As described above, an intimate relationship exists between tools and their users; tools (especially self-made tools) come to represent the individual and her creativity and ingenuity, which goes beyond the final, built artifacts into issues of identity and self-expression. Our ethnographic fieldwork quickly revealed instances of ad hoc, ingenious tool-making, grown out of makers’ agitation and pragmatic concerns for the fact that existing tools are not fit-for-purpose—they are, for instance, not good enough, too hard to use, overkill, unavailable, etc. The challenges led to a process of impromptu reinterpretation, adaption, and/or improvisation of materials and devices at hand to fashion the right tools for specific purposes. They often are modified versions of familiar tools, built to better fit the purpose at hand, and many are based on plans for similar tools found online through a variety of resources, such as Instructables, YouTube videos posted by other makers, and hackerspace wikis. These self-made tools represent their makers’ adoption of the maker identity by showcasing: their abilities with tools and materials at hand; their adhocist attitudes toward production processes; and their engagement with the maker community.

Mike: Lock Picking Tools

Mike, an undergraduate student at the local university studying computer science, is a lock picking hobbyist. Lock picking is seen as a sport to those in the security and hackerspace communities. Mike made several lock picking tools for his hobby. The first, a tension wrench, is a small piece of metal used to apply tension to a lock while it is being opened by a pick, which Mike made by hammering a piece of metal he found on the floor of the hackerspace into a shape that complemented the other tension wrenches he owns. His second tool, a bump key, is a key blank he filed down to an estimated average of where the pins in a lock need to be set for it to open. The bump key is “bumped” while placed in a lock to set the pins in the right place and open the lock. Bump keys can work very quickly for certain situations, but are more of a novelty tool than a practical one because there is a high risk of permanent damage to the lock.

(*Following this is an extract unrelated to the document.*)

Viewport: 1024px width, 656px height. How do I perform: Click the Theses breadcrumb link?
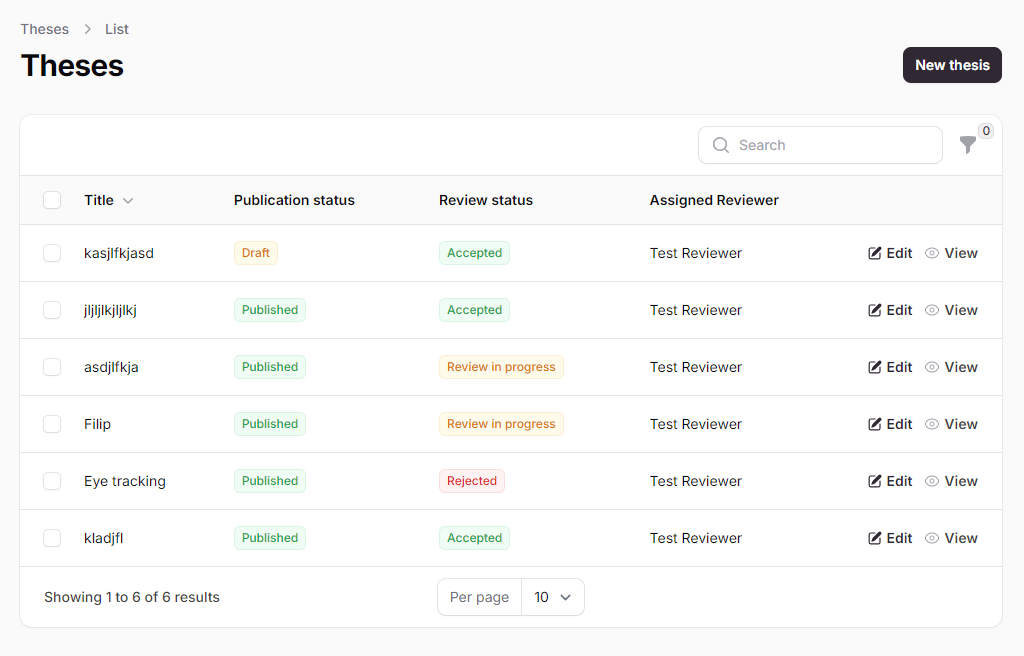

Nolan: RS232 Cable and Bubble Etcher

Nolan is a server administrator at Floraville and is one of the board members of the hackerspace as well as one of its founders. He modified an RS232 cable to connect an LED marquee to his computer, and built a bubble etcher for etching printed circuit boards (PCBs). The marquee came from a yard sale and did not have the proper cables for programming it; Nolan’s self-made tool fixed the problem and eliminated the need to search for a replacement part, which would have been difficult to locate. Described by some of the hackerspace members as “a proper hack,” Nolan’s RS232 cable was created by splicing open an extra straight-through cable, soldering it to the inside of a connection jack, and soldering parts of it to itself to mimic the 5 volt connection signal the proper cable would have communicated. Nolan’s second project, the bubble etcher, is a tool used to speed up the process of etching PCBs while also requiring less etchant solution (in this case, hydrochloric acid), resulting in an overall more sustainable solution than traditional etching methods. This self-made bubble etcher is made from two pieces of plexiglass, an aquarium bubbler, plastic tubing, and silicone caulking, and is based on several designs Nolan found online.

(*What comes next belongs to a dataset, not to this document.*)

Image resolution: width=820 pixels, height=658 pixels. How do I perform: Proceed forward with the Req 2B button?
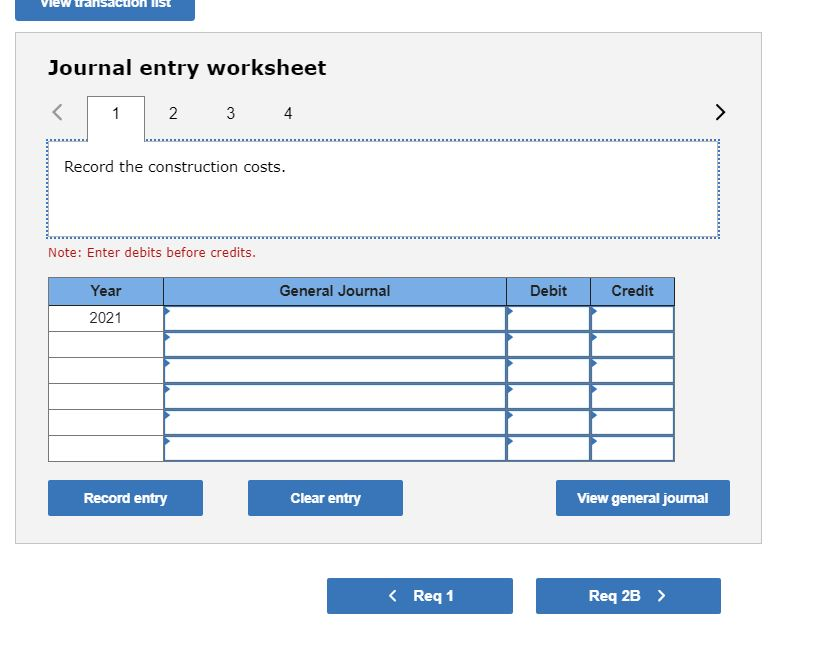[x=628, y=596]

Drake: PDUs and LED Lighting Tools

Drake works for a contracting company in town that builds software and robotics solutions for the government, and in his spare time he builds his own robots. Robotics projects, like many other large-scale electronics projects, consist of a variety of electrical components, each with its own electricity needs. To satisfy these needs, these projects often require power distribution units (PDUs), which distribute the electricity from the power source to match the specific requirements of each component. For his robots, Drake often makes his own PDUs by soldering together the proper components on a custom circuit board. Though each PDU is a one-off (unless a future project requires the exact same kind of power distribution), self-made PDUs can be less expensive and their customizability for specific project needs make them more effective in doing their jobs. Fused with his passion for LEDs, Drake also made unique LED lighting instruments for his experimental hydroponic system, powered using PDUs he built and complete with heat sinks (i.e., a passive heat exchangers that cool devices by dissipating heat into the surrounding medium) appropriated from previous projects or found materials.

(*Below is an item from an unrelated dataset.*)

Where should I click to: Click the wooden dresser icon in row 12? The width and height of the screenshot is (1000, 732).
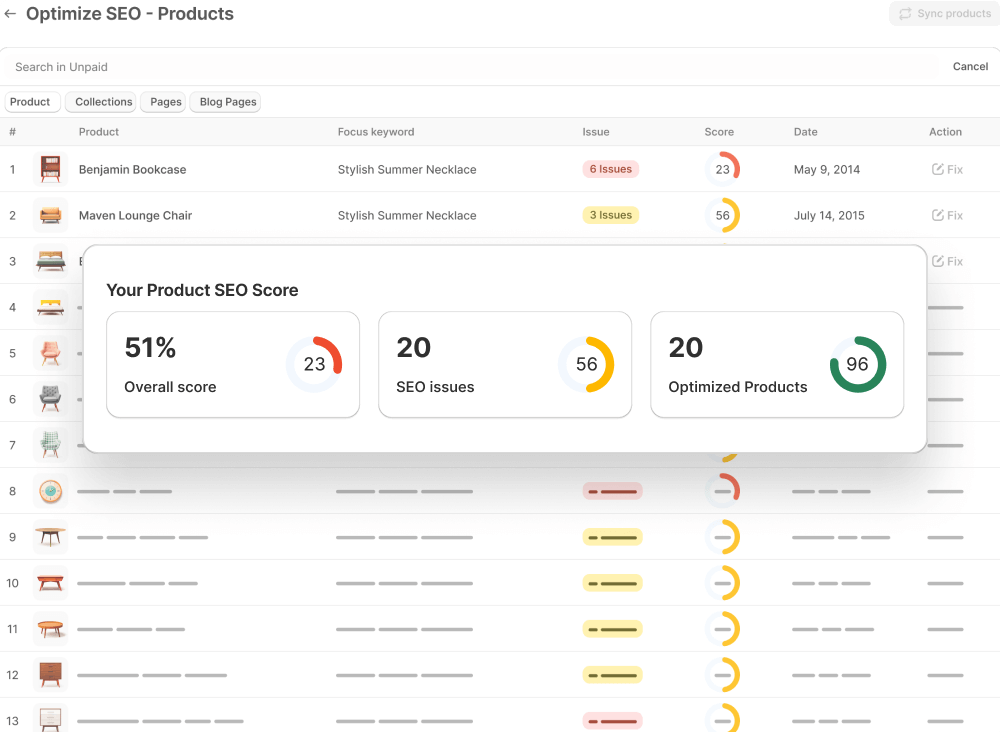coord(50,675)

George: Power-Generating Bicycle and Metal Pulleys

With a background in electronic engineering, George operates a cyclotron during the day and has been tinkering with power generators for decades. His signature self-made tool, an electricity-generating stationary bicycle, has been used locally in several public events as an example of alternative energy sources (i.e., it generated enough electricity for George’s wife to telework from home when they were snowed-in with no electricity from the grid). The bicycle power generator is a stationary bike with a set of pulleys and motors that together generate electricity through induction when the pulleys are activated. George appropriated the stationary bike frame and welded parts of it together with the help from a fellow hackerspace member who owns the welding equipment in the space. George also machined the pulleys that are integral to his bicycle power generator out of cubes of aluminum using the metal lathe and the milling machine.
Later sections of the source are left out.